The Piano Concerto (1993) represents a deep 'reconsideration' of the film score. Not only does Nyman establish a more coherent structure drawn from necessarily short musical cues, but by providing a more demanding piano part and a more fully orchestrated texture, he has produced a 'free-standing' work which has taken its place in the repertoire of classical pianists. MGV or Musique a Grande Vitesse (1993) for symphony orchestra and the Michael Nyman Band returns to high energy propulsion, delightfully conjuring up rail images not just rhythmically - the Band lays down a guide-rail along which the orchestra travels - but metaphorically, as passing musical environments are visited. Songs for Tony (1993) for saxophone quartet, Tango for Tim (1994) for harpsichord solo and To Morrow for soprano and organ are all works that mourn, joining Memorial (1985) and Time Will Pronounce (1992), pieces that started with one purpose but ended with another. Yamamoto Perpetuo (1993) in 13 sections, lasting 45 minutes, presents a second 'partita' for unaccompanied violin written for Alexander Balanescu. Like the earlier Zoo Caprices, the technical demands are formidable with the teasing mixture of Nyman's 'baroque' sound world. In the tradition of setting himself obstacles - viz. turning a choral work Out of the Ruins into a string quartet - Nyman has taken Yamamoto Perpetuo as the 1st violin part of his substantial String Quartet No. 4 (1995) managing to leave the double stops and implied counterpoint with the first fiddle rather than dividing it across the other three instruments.
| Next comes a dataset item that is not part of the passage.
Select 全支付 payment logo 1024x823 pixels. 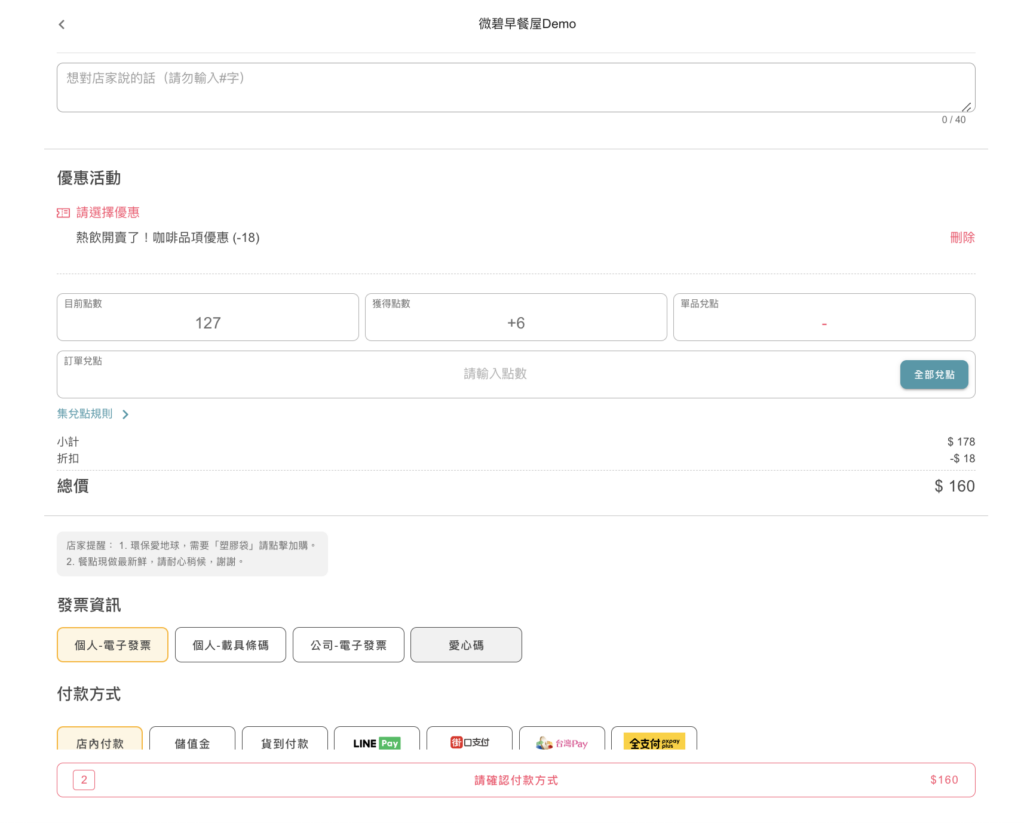click(654, 742)
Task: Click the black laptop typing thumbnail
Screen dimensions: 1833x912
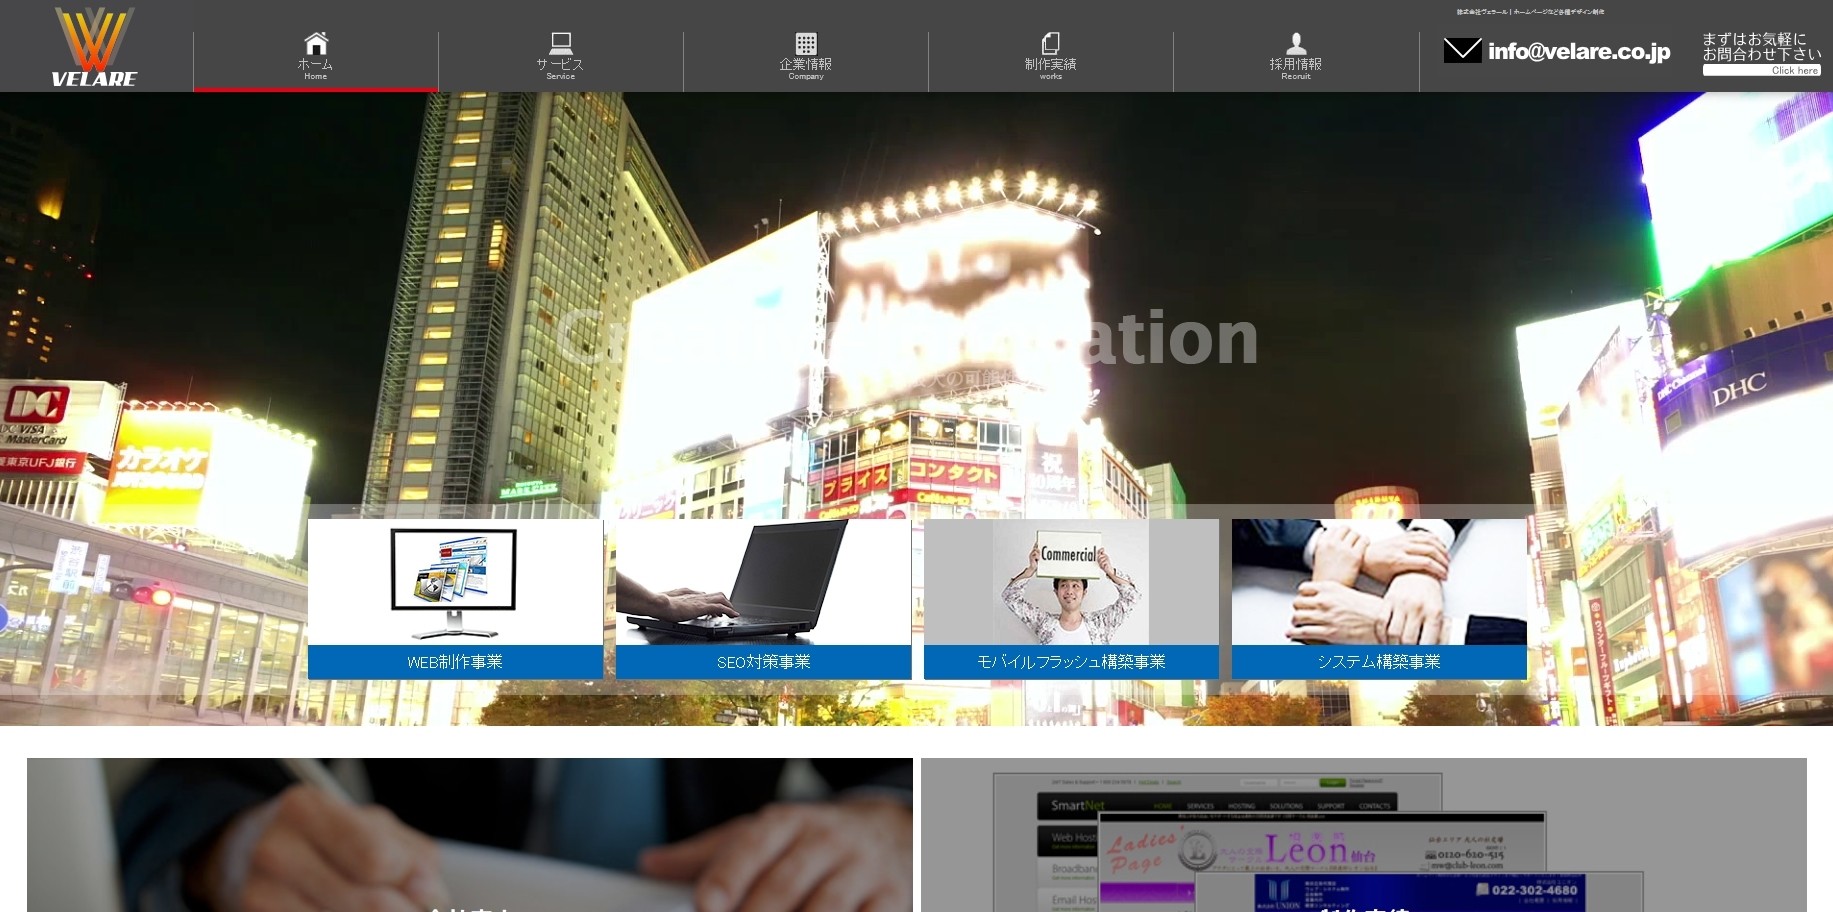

In 1992, Nyman completed four commissions for musicians not immediately associated with the Nyman band. Fretwork (with James Bowman), the harpsichordist Virginia Black, the Trio of London and London Brass approached Nyman, all keen to have his works in their repertoire. For reasons of style and control, and in keeping with such composers as Steve Reich and Philip Glass, Nyman has largely confined his music to performances by members of his Band, but times have changed. Nyman is content to relinquish control, indeed positively enjoys the invasion of other artists' worlds, and with concerto commissions from such virtuoso performers as the trombonist Christian Lindberg and harpsichordist Elisabeth Chojnacka, the enjoyment is most clearly mutual. Nyman's music has matured and developed from an early cheeky cheerfulness (not withstanding Drowning by Numbers or The Man Who Mistook His Wife for a Hat) to a point where the emotional content of a piece is the target rather than a by-product of a musical process. An awareness and willingness to engage in an emotional sound world bringing to it an expanded harmonic palette is symptomatic of the destruction of 'schools'. No longer is toeing the 'minimalist' party line a sine qua non. 'Music should now encompass as wide an emotional range as possible'.